Ancient references to Babel (1)
Alexander Polyhistor (c. 105–35 BC) was a Greek scholar, historian, and teacher known for compiling a vast number of quotations and summaries of earlier writers, many of whose original works are now lost. He recorded a quote from an even older historian Eupolemus on the Jewish presence in Assyria as is recorded by Eusebius, stated,
“Eupolemus in his book Concerning the Jews of Assyria says that the city Babylon was first founded by those who escaped from the Deluge; and that they were giants, and built the tower renowned in history. But when this had been overthrown by the act of God, the giants were dispersed over the whole earth.”
The connection of the Tower being built were Babylon stood is again identified, and that this “tower [is] renowned in history” because every nation knew of it as part of their own history since their ancestors departed from it.

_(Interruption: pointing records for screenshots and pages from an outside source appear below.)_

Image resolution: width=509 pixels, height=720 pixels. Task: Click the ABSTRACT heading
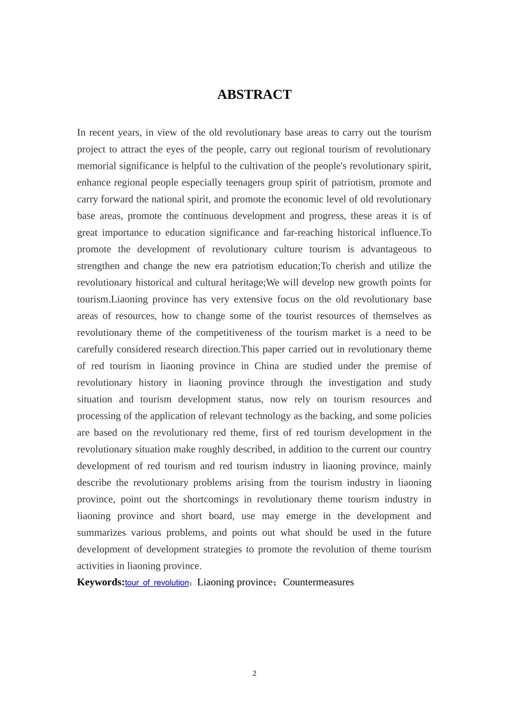(254, 95)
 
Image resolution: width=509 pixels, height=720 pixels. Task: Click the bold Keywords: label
(101, 582)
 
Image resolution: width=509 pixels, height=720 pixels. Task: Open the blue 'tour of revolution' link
(156, 583)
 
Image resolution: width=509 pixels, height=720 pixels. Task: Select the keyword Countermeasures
(318, 582)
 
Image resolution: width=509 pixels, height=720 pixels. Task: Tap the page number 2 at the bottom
(254, 673)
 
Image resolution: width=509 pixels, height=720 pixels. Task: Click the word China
(266, 366)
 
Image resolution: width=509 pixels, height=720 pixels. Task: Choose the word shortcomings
(211, 499)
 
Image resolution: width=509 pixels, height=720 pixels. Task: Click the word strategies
(221, 550)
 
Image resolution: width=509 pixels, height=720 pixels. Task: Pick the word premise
(394, 366)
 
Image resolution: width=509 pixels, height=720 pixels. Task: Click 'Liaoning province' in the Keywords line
(235, 582)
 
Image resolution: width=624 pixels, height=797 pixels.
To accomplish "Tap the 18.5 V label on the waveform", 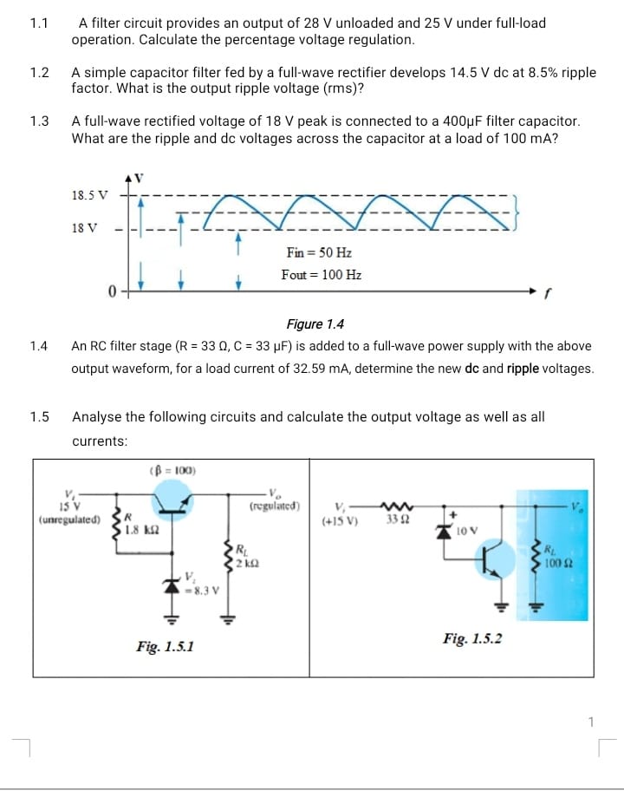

The Greek Sibyls were legendary female prophets that went back to around 800-1000 BC. The word Sibyl’ simply means ‘prophet’. They made different statements relating to the Tower of Babel of which we have two surviving. One is recorded by Josephus, a first century Jewish historian,
“When all men were of one language, some of them built a tower, as if they would thereby ascend up to heaven, but the gods sent storms of wind and overthrew the tower, and gave every one his peculiar language; and for this reason it was that the city was called Babylon.”
Eusebius of Caesarea (c. 260–340 AD) was a Christian bishop, historian, theologian, and writer, best known as the “Father of Church History.”, He repeats the above quote but follows it immediately with a citation from Hestiaeus, a student of Plato, saying:
“And the plain which is called Sennaar in the country of Babylonia is mentioned by Hestiaeus, who speaks thus: “But those of the priests who escaped took the sacred things of Zeus Enyalios, and came to Sennaar in Babylonia: afterwards they were scattered thence, and everywhere formed their communities from speaking the same language, and took possession of the land which each lighted upon.”
Another Sibyl stated,
“When are fulfilled the threats of the great God, With which He threatened men, when formerly In the Assyrian land they built a tower, And all were of one speech, and wished to rise Even till they climbed unto the starry heaven, Then the Immortal raised a mighty wind And laid upon them strong necessity; For when the wind threw down the mighty tower, Then rose among mankind fierce strife and hate.
One speech was changed to many dialects, And earth was filled with divers tribes and kings.”